N AlbL AlbN Blg Fr Grm Grk Ice Mlt Rus ScGl Wel ZD
`1' 2 1 2 2 3 3 3 2 3 1 1 3
`2' 2 1 2 1 1 1 3 1 2 1 2 3
`3' 2 2 1 1 1 2 3 1 1 1 2 2
`4' 2 1 1 1 1 2 3 1 1 1 2 1
`5' 1 1 1 1 1 1 1 1 1 1 1 1
`6' 1 1 1 1 1 1 1 1 1 1 1 1
`7' 1 1 1 1 1 1 1 1 1 1 1 1
`8' 1 1 1 1 1 1 1 1 1 1 1 1
`9' 1 1 1 1 1 1 1 1 1 1 1 1
`10' 1 1 1 1 1 1 1 1 1 1 1 1

General Comments

Number Platonism, Psychology and Language

Dehaene's critique of Platonism is entirely harmonious with the view expounded in Hurford (1987, especially chapters 3 and 4). This work is missing the crucial neurological underpinning that Dehaene has begun to establish. But it outlines how the complete modern educated human grasp of whole numbers has evolved as a product of the interaction among simple linguistic signs, the disposition to recite ritual sequences of words, the utility of precise reference to collections of objects of various cardinalities, and recruitment of certain pre-existing syntactic processes (e.g. conjunction and pluralization). The pre-existing apparatus attributed to the child in respect of the very low numbers is very similar for both Dehaene and Hurford.
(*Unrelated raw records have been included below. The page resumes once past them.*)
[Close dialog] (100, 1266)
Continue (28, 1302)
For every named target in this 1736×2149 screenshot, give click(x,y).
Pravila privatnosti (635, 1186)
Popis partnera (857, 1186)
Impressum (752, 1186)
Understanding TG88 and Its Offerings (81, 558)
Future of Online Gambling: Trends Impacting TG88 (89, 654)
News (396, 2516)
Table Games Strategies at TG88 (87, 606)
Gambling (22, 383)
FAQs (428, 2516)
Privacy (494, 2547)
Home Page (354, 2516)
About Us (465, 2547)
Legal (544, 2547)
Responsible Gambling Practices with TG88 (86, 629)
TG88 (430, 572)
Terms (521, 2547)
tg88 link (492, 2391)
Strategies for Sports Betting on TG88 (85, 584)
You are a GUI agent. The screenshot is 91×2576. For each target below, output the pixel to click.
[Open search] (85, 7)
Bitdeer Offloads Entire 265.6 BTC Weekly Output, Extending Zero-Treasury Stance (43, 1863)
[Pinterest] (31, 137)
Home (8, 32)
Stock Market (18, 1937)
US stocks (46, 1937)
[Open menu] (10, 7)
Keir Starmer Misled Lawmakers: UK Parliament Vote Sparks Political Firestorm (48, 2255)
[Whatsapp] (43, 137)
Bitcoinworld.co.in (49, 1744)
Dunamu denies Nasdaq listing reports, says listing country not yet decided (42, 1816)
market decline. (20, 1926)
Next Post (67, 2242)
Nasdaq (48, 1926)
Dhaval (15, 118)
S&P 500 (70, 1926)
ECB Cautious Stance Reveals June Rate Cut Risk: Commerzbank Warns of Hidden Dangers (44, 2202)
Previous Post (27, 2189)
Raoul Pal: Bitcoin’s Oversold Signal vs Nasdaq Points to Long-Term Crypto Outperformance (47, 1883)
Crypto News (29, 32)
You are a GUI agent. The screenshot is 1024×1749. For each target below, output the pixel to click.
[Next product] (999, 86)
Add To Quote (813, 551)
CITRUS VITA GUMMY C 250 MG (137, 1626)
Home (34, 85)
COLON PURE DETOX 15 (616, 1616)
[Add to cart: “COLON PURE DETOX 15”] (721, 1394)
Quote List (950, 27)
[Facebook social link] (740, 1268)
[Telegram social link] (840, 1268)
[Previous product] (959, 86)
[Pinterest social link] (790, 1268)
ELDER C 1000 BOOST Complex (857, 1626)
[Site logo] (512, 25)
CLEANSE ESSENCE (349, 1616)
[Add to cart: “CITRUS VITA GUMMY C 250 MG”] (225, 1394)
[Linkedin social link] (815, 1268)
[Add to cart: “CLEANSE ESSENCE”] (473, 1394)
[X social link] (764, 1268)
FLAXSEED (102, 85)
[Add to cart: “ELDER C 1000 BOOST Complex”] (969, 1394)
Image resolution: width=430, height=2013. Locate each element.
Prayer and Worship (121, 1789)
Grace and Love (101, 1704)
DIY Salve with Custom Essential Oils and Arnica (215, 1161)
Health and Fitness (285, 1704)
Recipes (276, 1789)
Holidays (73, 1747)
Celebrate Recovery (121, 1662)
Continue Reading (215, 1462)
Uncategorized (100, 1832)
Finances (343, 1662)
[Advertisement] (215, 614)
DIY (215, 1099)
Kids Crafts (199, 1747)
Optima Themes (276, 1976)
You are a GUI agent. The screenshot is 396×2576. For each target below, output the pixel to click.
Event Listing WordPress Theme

In Hurford's account, concepts of numbers as abstract entities emerge from a process of abstraction from the more concrete meanings of linguistic expressions denoting collections of observable objects. It would be interesting to see to what extent Dehaene could agree with the details of this outline.

Neurology is Complex

I am not qualified to judge Dehaene's neurological claims. But I would not be surprised if, ten years from now, we will have found that Dehaene's neat correspondences between brain areas and the three different formats (analogical, verbal and visual/Arabic) are prone to substantial individual variation. This has been the story with the once-popular ``language areas'' of the brain, Broca's and Wernicke's. Although there is a strong statistical correlation between lesions in these areas and specific patterns of aphasia, we now know that there can be lesions to these areas without the aphasias and patients can be diagnosed with the specific aphasias without having the localized lesions.


  1. Much of the linguistic data cited here is taken from Hurford (2003), where further details can be found.


Hurford James R
1987 Language and Number: the emergence of a cognitive system. Basil Blackwell, Oxford.

Hurford James R
2003 ``The interaction between numerals and nouns'' in F.Plank (ed.) Noun Phrase Structure in the Languages of Europe, Walter de Gruyter, Inc. pp.561-620.

Lambertz, Max
1959 Lehrgang des Albanischen: Teil III, Grammatik der Albanischen Sprache. Halle (Saale): Max Niemeyer Verlag.

Newmark, Leonard, Philip Hubbard and Peter Prifti
1982 Standard Albanian: A reference grammar for students. Stanford, Calif.: Stanford University Press.

Weber, Albert
1964 Zürichdeutsche Grammatik: Ein Wegweiser zur Guten Mundart. Zürich: Schweizer Spiegel Verlag.